*ЗАДАНИЕ 1*.
Сколько ссыльных поляков находилось тогда в Сибири, согласно тексту о восстании поляков?
*ЗАДАНИЕ 2*.
Перепишите, пожалуйста, отрывок текста о восстании поляков от слов «Начальством были призваны» по слова «нападения восставших поляков.» включительно, поставив «посты» вместо «караулы».
*ЗАДАНИЕ 3*.
Допишите продолжение текста о восстании поляков на кругобайкальском тракте, начиная сразу после его последней фразы.

*ТЕКСТ*.
────────────────
Иркутяне и окружное население, видя, что начальство спешно отправляет на место восстания отряд за отрядом, находили в этом подтверждение ходивших тогда тревожных слухов.
Проходили дни. Официальных известий о ходе восстания не было: получаемые же частным путем до невероятности извращали картину совершавшихся событий. Все это сильно всех нервировало…
Ссыльных поляков в Сибири в то время было больше двадцати тысяч человек.
Начальством были призваны на службу казачьи сотни, которые и были разосланы по уездным городам и окружным селам и деревням; по городу Иркутску усилены были караулы и ночные и дневные разъезды. Словом, были приняты все меры предосторожности на случай нападения восставших поляков.
Дело же в общих чертах происходило следующим образом. Правительство сооружало кругобайкальский тракт и для этих работ было назначено более двух с половиною тысяч политических преступников из поляков. Работы производились на протяжении более двухсот верст от Култука до станции Лихановской, под руководством военного инженера Черняева и подполковника Шаца. Повстанцы-каторжане были распределены партиями от полутораста до трехсот человек. Конвойной команды всего было до 150 человек на всех каторжан.
В ночь на 25 июня поляки-повстанцы, находившиеся на прокладке тракта в двенадцати верстах от Култука, в числе 250 человек, перевязали конвойных, отняли у них оружие и, захватив казенных и бурятских лошадей (буряты в то время работали также на прокладке тракта), отправились на станцию Амурскую, где перевязали ямщиков, забрали всех почтовых лошадей с повозками, оружие, какое было, и направились на станцию Мурино, предварительно испортив телеграфное сообщение с Иркутском. Ночью на 27 июня поляки-повстанцы пришли на станцию Лихановскую, в 25-ти верстах от Посольска. Здесь между ними и конвоем этой станции завязалась перестрелка, при чем конвой, во главе с поручиком фон-Керном забаррикадировавшись в станционном доме, начал отстреливаться через окна. Неизвестно, чем бы кончилась эта перестрелка, если бы не подошел на помощь конвою отряд майора Рика, завидя который поляки-повстанцы облили керосином здание станции и подожгли его, а сами поспешно начали отступать в тайгу. Поручик Весельрот-фон-Керн едва-едва мог спастись из охваченного пламенем здания. Этим пожаром уничтожена была станция и две тысячи пудов хлеба, привезенного казною для продовольствия каторжан. Здание горевшей Лихановской станции красным заревом далеко освещало окрестности в темноте ночи. Громкие выстрелы и пальба пачками из винтовок далеко разносились по Байкалу и тайге, доносились до Посольска и будоражили жителей, которые в паническом страхе выбегали толпами из селения со своим скарбом; часть из них убежала в лес, а часть направилась в Лиственичное на лодках.
Майор Рик со своим отрядом гнался за поляками-повстанцами до станции Мысовой, где и получил сведения, что полковник Черняев, подполковник Шац, эсаул Прошутинский и сотник Попов захвачены восставшими поляками на станции Мишихе и арестованы.
На этой станции отряд повстанцев действовал под руководством Шарамовича, захватившего всех вышеперечисленных лиц в плен. Между прочим, рассказывали, что полковник Черняев, арестованный повстанцами, задал им вопрос:
— Вы захватили пароходы на Байкале?
────────────────
*ИСХОДНЫЕ ДАННЫЕ*.
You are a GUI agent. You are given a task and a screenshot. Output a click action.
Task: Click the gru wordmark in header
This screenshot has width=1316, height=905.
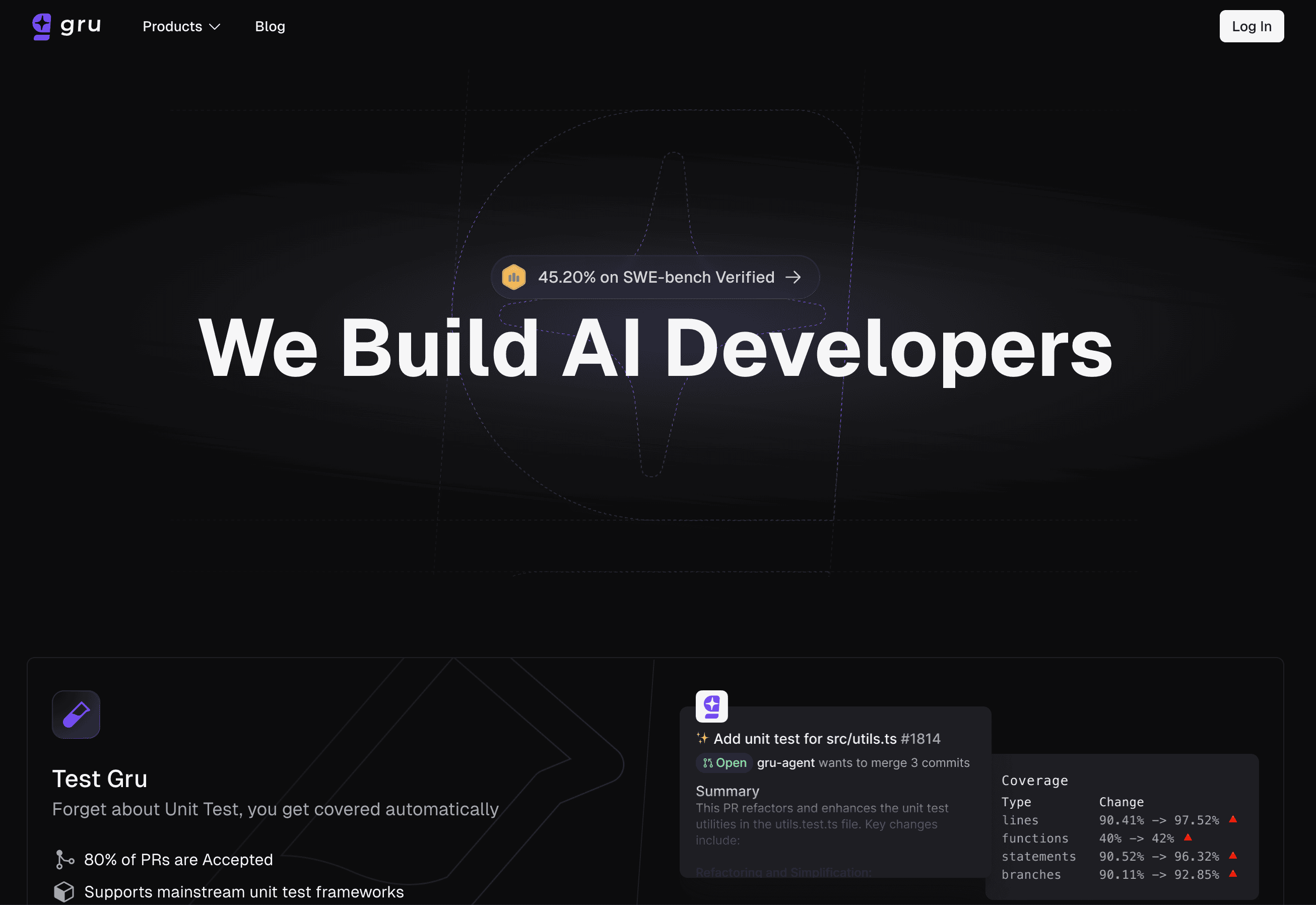tap(81, 26)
────────────────
*РЕЗУЛЬТАТ 1*.
Больше двадцати тысяч человек.

*РЕЗУЛЬТАТ 2*.
Начальством были призваны на службу казачьи сотни, которые и были разосланы по уездным городам и окружным селам и деревням; по городу Иркутску усилены были посты и ночные и дневные разъезды. Словом, были приняты все меры предосторожности на случай нападения восставших поляков.

*РЕЗУЛЬТАТ 3*.
— Нет, — отвечали ему.
— Тогда ваше восстание не удастся; вы сделали громадный промах: через день-два здесь будут войска и вас подавят…
Двадцать восьмого июня, подходя к станции Мишихе, майор Рик с отрядом штаб-ротмистра Лаврентьева и поручика Порохова встретил у моста при речке Быстрой многочисленный конный отряд поляков-повстанцев: после непродолжительной перестрелки противники вступили в рукопашный бой. Бой был ожесточенный. В нем проколотый пиками пал поручик Порохов, три солдата и крестьянин Чулков.
После рукопашной схватки конный отряд повстанцев ускакал в тайгу и скрылся в ней.
В последующие дни в разных местах правительственные войска имели рукопашные стычки, схватки и перестрелки с отрядами восставших поляков. Перевес, конечно, оказался на стороне правительственных войск. Каторжан-повстанцев брали в плен и отправляли в Иркутск. Некоторые же отряды восставших ушли в леса прибайкальских гор.
Всего участников восстания было до тысячи пятисот человек. Они, разбившись на четыре главных отряда под руководством Шарамовича, Рейнера, Целинского и Котковского и на несколько мелких отрядов, вели партизанскую борьбу с населением и войсками, выступившими для усмирения их.
В июле в Иркутск были доставлены первые партии поляков, снятых с работ по постройке тракта, не принявших участия в восстании и плененных в тайге. Когда они проходили улицы города, их встречали громадные толпы народа и провожали до тюрьмы. Повстанцы шли медленно, тяжело ступая; ободранные и истощенные и, кроме глубокого сожаления, ничего не могли возбудить. Одни только уличные мальчишки, да озорники-взрослые позволяли себе кричать им:
— Вот они, мятежники и бунтовщики…
— Молчите, не ваше дело, — останавливали их.
— Что, панове, захотелось побушевать? — спрашивали некоторые со злой насмешкой.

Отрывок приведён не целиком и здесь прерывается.